The species-specific monitoring of all sawfishes taken by any fishing methods in Australian waters is essential for the accurate assessment of their current distributions, biological, behavioural and ecological characteristics, as well as threats to their habitats and their survival.

Habitat and biology

Location

Sawfish are commonly found in estuaries and freshwater rivers and creeks in Queensland, the Northern Territory and Western Australia. They move between fresh and salt water easily, but are quite happy to sit on the bottom of shallow muddy rivers.

Biology

The most obvious part of a sawfish is its 'saw'. This is actually called the rostrum, or snout. The 'teeth' on the snout are in fact modified scales and not real teeth. Their teeth are found in their mouth, which is located on the underside of the sawfish, along with its nostrils and gill slits; much like the members of the ray family. They mainly feed on crabs, shrimps and other bottom dwelling invertebrates, first they crush their food and then swallow it whole.

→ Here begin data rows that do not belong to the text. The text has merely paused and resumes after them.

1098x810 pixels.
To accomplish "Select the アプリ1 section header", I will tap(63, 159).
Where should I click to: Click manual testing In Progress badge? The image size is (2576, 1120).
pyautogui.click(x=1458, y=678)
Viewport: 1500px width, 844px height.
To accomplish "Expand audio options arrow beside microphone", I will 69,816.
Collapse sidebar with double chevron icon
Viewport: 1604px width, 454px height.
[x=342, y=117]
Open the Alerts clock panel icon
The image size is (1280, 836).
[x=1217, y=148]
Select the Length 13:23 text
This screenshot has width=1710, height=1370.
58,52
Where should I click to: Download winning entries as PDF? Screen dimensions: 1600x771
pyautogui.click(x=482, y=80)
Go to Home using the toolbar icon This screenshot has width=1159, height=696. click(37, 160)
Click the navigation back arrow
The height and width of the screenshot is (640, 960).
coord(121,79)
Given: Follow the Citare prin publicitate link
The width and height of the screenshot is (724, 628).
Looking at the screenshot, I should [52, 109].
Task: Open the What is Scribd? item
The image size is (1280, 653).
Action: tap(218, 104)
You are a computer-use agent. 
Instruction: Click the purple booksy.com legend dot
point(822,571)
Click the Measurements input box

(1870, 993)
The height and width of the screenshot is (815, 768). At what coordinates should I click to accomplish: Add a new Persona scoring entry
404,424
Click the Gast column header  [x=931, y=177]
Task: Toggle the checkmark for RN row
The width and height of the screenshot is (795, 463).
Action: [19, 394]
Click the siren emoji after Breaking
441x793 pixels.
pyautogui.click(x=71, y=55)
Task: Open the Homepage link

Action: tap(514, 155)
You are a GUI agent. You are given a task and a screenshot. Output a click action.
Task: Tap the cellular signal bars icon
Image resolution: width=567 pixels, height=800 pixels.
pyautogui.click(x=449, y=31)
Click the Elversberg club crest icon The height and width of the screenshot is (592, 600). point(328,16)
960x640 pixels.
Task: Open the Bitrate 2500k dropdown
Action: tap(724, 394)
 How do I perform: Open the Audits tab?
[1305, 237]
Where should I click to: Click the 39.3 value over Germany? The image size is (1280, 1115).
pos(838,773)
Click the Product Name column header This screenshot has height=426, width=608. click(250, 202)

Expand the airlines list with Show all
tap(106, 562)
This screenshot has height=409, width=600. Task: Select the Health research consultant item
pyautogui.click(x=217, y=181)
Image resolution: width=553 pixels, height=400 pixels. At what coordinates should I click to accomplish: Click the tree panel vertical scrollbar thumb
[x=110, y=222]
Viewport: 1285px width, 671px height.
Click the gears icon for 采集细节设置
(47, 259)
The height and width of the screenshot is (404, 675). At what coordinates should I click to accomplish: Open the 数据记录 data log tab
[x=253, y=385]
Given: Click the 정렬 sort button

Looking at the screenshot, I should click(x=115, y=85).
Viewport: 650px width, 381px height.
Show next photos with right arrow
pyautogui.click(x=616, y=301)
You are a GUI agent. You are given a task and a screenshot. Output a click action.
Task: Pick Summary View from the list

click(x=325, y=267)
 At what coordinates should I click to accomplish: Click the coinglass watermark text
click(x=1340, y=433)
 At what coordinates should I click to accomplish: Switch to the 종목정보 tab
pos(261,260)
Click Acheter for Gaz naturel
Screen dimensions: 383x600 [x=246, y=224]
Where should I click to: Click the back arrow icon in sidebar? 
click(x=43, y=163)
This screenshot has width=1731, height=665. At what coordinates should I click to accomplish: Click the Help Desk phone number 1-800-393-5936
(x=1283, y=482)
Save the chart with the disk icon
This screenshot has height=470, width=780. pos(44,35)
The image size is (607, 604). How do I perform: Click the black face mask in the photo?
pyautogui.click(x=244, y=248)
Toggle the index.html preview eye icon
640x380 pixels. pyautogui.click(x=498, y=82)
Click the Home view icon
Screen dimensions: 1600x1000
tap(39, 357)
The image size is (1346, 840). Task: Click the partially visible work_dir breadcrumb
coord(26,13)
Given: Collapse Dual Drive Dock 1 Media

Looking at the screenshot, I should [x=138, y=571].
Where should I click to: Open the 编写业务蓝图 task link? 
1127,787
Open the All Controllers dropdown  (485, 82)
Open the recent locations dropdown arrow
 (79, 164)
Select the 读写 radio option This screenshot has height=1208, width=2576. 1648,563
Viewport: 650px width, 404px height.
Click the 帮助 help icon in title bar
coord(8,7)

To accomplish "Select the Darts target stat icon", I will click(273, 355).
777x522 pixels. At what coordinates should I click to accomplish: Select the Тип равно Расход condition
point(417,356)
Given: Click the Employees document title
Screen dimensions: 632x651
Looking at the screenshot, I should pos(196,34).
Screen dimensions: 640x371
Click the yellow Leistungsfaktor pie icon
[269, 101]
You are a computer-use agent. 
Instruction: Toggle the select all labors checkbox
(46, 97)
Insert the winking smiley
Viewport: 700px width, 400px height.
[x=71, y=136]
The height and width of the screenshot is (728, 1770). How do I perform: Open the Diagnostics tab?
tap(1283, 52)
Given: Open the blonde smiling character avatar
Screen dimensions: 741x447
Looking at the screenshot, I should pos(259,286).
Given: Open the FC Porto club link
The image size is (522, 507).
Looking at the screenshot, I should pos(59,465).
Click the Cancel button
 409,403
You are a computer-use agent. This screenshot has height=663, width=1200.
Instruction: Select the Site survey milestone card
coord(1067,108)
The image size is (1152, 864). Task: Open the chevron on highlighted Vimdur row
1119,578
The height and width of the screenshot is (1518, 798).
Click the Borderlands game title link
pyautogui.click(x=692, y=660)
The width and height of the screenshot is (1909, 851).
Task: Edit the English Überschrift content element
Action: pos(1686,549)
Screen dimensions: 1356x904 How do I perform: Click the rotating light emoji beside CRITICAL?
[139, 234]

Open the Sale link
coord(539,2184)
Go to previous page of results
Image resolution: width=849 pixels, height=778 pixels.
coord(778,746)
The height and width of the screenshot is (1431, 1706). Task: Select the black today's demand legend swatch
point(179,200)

Whilst their eyesight is reasonable they rely on their highly sensitive snout for detecting the heartbeat and movement of buried prey. It is also used to lash out at fast moving prey and immobilise them and although they are generally quiet animals, when threatened the saw also serves as a weapon.

Not a great deal is known about the reproductive biology of the sawfish. It is believed that they mate every other year and that the average litter size is about eight pups. Size at birth varies, depending on species. The pups are born live, and therefore have a protective gel-like covering over their soft saws, to prevent injury to the mother. As their saw hardens, the covering dissolves and they start to hunt small prey.